> _Activity_
Every word in the data below belongs in your copy, exactly as given; the pictures do not.
:: Records for this exercise ::
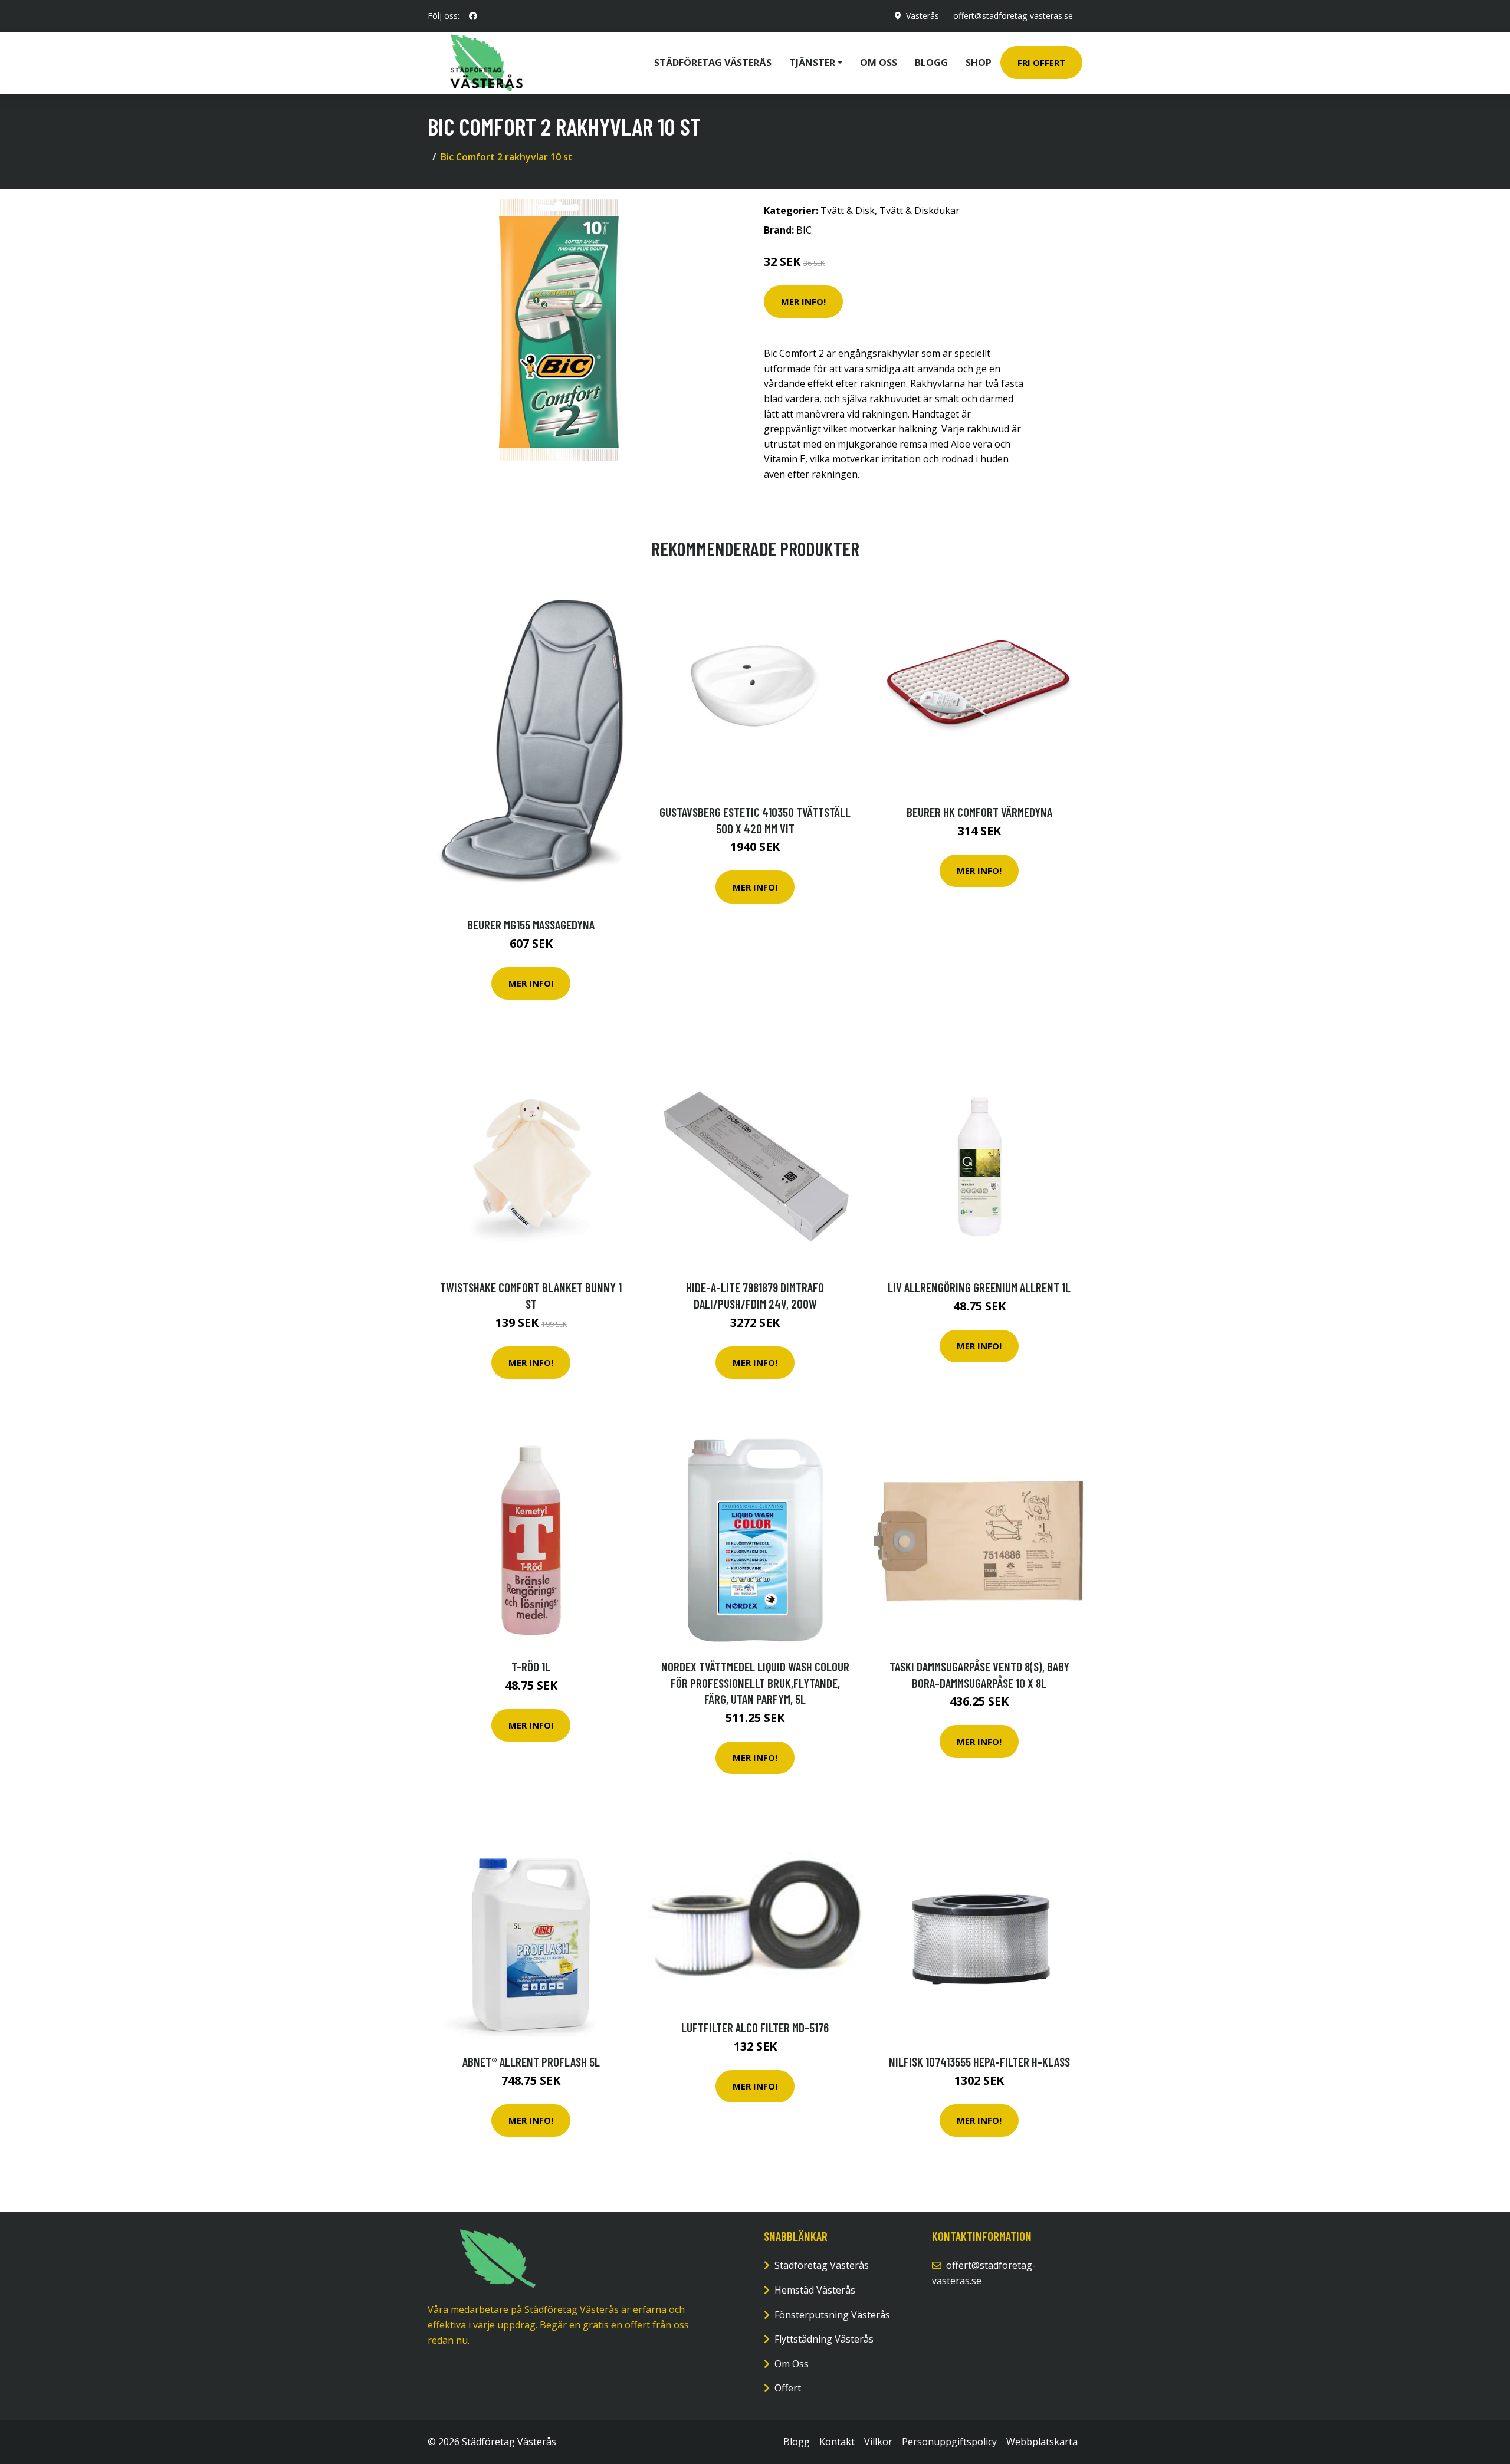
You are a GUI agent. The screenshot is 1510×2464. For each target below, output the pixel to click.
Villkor (878, 2441)
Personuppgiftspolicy (949, 2441)
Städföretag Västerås (713, 62)
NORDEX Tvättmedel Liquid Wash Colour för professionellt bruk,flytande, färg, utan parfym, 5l (755, 1682)
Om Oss (791, 2363)
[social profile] (473, 16)
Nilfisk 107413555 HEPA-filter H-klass (979, 2061)
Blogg (931, 62)
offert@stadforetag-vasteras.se (1013, 15)
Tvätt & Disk (847, 210)
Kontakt (837, 2441)
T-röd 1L (530, 1666)
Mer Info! (803, 301)
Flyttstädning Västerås (824, 2338)
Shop (979, 62)
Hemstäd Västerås (814, 2290)
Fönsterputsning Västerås (832, 2314)
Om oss (878, 62)
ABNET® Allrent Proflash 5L (531, 2061)
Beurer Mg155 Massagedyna (531, 924)
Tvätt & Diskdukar (919, 210)
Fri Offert (1041, 62)
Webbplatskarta (1042, 2441)
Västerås (922, 15)
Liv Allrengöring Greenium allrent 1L (979, 1287)
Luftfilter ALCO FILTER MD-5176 (755, 2027)
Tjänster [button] (812, 62)
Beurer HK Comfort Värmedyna (979, 811)
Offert (787, 2387)
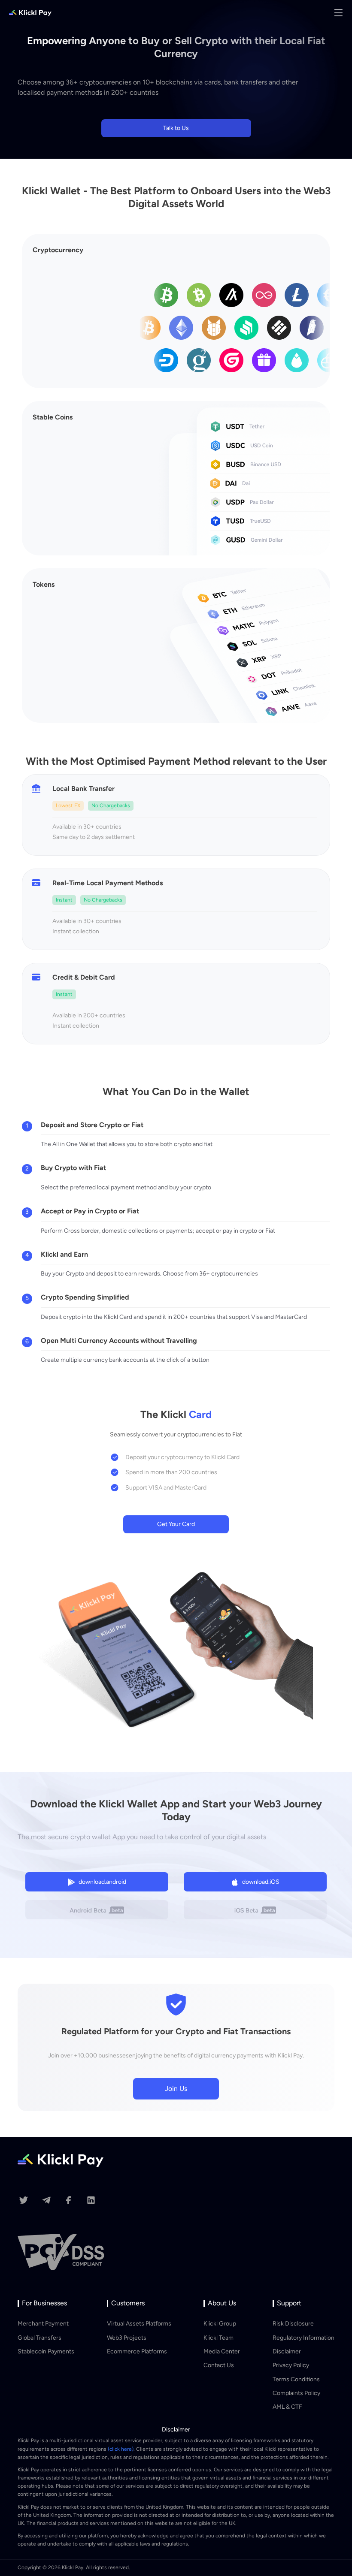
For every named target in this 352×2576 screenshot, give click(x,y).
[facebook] (68, 2201)
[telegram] (46, 2201)
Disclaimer (287, 2351)
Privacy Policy (291, 2365)
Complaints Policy (296, 2393)
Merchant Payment (43, 2323)
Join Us (176, 2088)
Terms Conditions (296, 2379)
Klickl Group (219, 2323)
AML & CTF (287, 2406)
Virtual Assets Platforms (139, 2323)
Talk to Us (176, 128)
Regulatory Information (303, 2337)
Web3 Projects (126, 2337)
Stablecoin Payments (46, 2351)
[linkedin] (91, 2201)
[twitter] (23, 2201)
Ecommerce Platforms (137, 2351)
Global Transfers (39, 2337)
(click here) (121, 2449)
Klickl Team (218, 2337)
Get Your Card (176, 1524)
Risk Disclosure (293, 2323)
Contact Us (218, 2365)
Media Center (221, 2351)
:::
> _Response to this task_
You are a GUI agent. The screenshot is 1510×2464. For each target below, output the pixel to click.
Villkor (878, 2441)
Personuppgiftspolicy (949, 2441)
Städföretag Västerås (713, 62)
NORDEX Tvättmedel Liquid Wash Colour för professionellt bruk,flytande, färg, utan parfym, 5l (755, 1682)
Om Oss (791, 2363)
[social profile] (473, 16)
Nilfisk 107413555 HEPA-filter H-klass (979, 2061)
Blogg (931, 62)
offert@stadforetag-vasteras.se (1013, 15)
Tvätt & Disk (847, 210)
Kontakt (837, 2441)
T-röd 1L (530, 1666)
Mer Info! (803, 301)
Flyttstädning Västerås (824, 2338)
Shop (979, 62)
Hemstäd Västerås (814, 2290)
Fönsterputsning Västerås (832, 2314)
Om oss (878, 62)
ABNET® Allrent Proflash 5L (531, 2061)
Beurer Mg155 Massagedyna (531, 924)
Tvätt & Diskdukar (919, 210)
Fri Offert (1041, 62)
Webbplatskarta (1042, 2441)
Västerås (922, 15)
Liv Allrengöring Greenium allrent 1L (979, 1287)
Luftfilter ALCO FILTER MD-5176 (755, 2027)
Tjänster [button] (812, 62)
Beurer HK Comfort Värmedyna (979, 811)
Offert (787, 2387)
For every named target in this 352×2576 screenshot, give click(x,y).
[facebook] (68, 2201)
[telegram] (46, 2201)
Disclaimer (287, 2351)
Privacy Policy (291, 2365)
Complaints Policy (296, 2393)
Merchant Payment (43, 2323)
Join Us (176, 2088)
Terms Conditions (296, 2379)
Klickl Group (219, 2323)
AML & CTF (287, 2406)
Virtual Assets Platforms (139, 2323)
Talk to Us (176, 128)
Regulatory Information (303, 2337)
Web3 Projects (126, 2337)
Stablecoin Payments (46, 2351)
[linkedin] (91, 2201)
[twitter] (23, 2201)
Ecommerce Platforms (137, 2351)
Global Transfers (39, 2337)
(click here) (121, 2449)
Klickl Team (218, 2337)
Get Your Card (176, 1524)
Risk Disclosure (293, 2323)
Contact Us (218, 2365)
Media Center (221, 2351)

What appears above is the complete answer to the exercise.